Provided material section start

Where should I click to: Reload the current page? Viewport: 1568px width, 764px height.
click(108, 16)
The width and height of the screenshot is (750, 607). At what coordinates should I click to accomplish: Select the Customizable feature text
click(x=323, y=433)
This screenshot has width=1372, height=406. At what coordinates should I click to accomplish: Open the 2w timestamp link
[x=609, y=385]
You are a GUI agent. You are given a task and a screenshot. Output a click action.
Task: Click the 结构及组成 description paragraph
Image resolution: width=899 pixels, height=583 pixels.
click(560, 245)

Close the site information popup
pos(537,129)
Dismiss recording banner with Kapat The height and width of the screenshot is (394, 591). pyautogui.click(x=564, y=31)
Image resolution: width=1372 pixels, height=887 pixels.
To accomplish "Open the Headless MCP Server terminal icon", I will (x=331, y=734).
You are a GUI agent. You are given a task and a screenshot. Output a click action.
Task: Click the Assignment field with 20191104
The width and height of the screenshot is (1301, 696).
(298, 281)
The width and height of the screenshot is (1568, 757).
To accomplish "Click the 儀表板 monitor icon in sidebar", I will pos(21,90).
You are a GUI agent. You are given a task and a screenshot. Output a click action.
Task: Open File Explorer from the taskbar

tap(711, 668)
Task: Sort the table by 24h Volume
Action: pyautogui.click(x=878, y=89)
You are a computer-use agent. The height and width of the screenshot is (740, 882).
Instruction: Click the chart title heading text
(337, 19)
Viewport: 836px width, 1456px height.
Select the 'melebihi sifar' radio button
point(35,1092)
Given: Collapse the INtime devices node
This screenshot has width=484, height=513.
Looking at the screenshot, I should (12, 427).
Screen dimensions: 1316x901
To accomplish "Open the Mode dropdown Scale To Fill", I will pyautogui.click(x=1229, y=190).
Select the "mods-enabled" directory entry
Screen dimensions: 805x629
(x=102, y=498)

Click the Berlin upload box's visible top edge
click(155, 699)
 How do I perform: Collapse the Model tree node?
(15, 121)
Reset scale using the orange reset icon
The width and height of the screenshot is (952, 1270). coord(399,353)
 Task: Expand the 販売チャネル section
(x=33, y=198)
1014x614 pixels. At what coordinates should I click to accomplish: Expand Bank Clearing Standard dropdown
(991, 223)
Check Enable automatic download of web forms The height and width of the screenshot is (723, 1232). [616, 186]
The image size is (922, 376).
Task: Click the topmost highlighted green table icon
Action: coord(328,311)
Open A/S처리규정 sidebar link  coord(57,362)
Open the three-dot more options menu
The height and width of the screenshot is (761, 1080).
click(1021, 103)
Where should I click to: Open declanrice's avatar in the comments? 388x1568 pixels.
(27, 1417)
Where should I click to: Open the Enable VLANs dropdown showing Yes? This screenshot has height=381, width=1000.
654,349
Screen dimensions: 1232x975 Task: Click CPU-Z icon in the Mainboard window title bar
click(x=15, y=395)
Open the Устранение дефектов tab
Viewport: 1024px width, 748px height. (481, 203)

Provided material section end

Assignment:
Exact repetition is required: return every record shown above.

Response to this exercise:
Where should I click to: Reload the current page? Viewport: 1568px width, 764px height.
click(108, 16)
The width and height of the screenshot is (750, 607). At what coordinates should I click to accomplish: Select the Customizable feature text
click(x=323, y=433)
This screenshot has width=1372, height=406. At what coordinates should I click to accomplish: Open the 2w timestamp link
[x=609, y=385]
You are a GUI agent. You are given a task and a screenshot. Output a click action.
Task: Click the 结构及组成 description paragraph
Image resolution: width=899 pixels, height=583 pixels.
click(560, 245)

Close the site information popup
pos(537,129)
Dismiss recording banner with Kapat The height and width of the screenshot is (394, 591). pyautogui.click(x=564, y=31)
Image resolution: width=1372 pixels, height=887 pixels.
To accomplish "Open the Headless MCP Server terminal icon", I will (x=331, y=734).
You are a GUI agent. You are given a task and a screenshot. Output a click action.
Task: Click the Assignment field with 20191104
The width and height of the screenshot is (1301, 696).
(298, 281)
The width and height of the screenshot is (1568, 757).
To accomplish "Click the 儀表板 monitor icon in sidebar", I will pos(21,90).
You are a GUI agent. You are given a task and a screenshot. Output a click action.
Task: Open File Explorer from the taskbar

tap(711, 668)
Task: Sort the table by 24h Volume
Action: pyautogui.click(x=878, y=89)
You are a computer-use agent. The height and width of the screenshot is (740, 882).
Instruction: Click the chart title heading text
(337, 19)
Viewport: 836px width, 1456px height.
Select the 'melebihi sifar' radio button
point(35,1092)
Given: Collapse the INtime devices node
This screenshot has width=484, height=513.
Looking at the screenshot, I should (12, 427).
Screen dimensions: 1316x901
To accomplish "Open the Mode dropdown Scale To Fill", I will pyautogui.click(x=1229, y=190).
Select the "mods-enabled" directory entry
Screen dimensions: 805x629
(x=102, y=498)

Click the Berlin upload box's visible top edge
click(155, 699)
 How do I perform: Collapse the Model tree node?
(15, 121)
Reset scale using the orange reset icon
The width and height of the screenshot is (952, 1270). coord(399,353)
 Task: Expand the 販売チャネル section
(x=33, y=198)
1014x614 pixels. At what coordinates should I click to accomplish: Expand Bank Clearing Standard dropdown
(991, 223)
Check Enable automatic download of web forms The height and width of the screenshot is (723, 1232). [616, 186]
The image size is (922, 376).
Task: Click the topmost highlighted green table icon
Action: coord(328,311)
Open A/S처리규정 sidebar link  coord(57,362)
Open the three-dot more options menu
The height and width of the screenshot is (761, 1080).
click(1021, 103)
Where should I click to: Open declanrice's avatar in the comments? 388x1568 pixels.
(27, 1417)
Where should I click to: Open the Enable VLANs dropdown showing Yes? This screenshot has height=381, width=1000.
654,349
Screen dimensions: 1232x975 Task: Click CPU-Z icon in the Mainboard window title bar
click(x=15, y=395)
Open the Устранение дефектов tab
Viewport: 1024px width, 748px height. (481, 203)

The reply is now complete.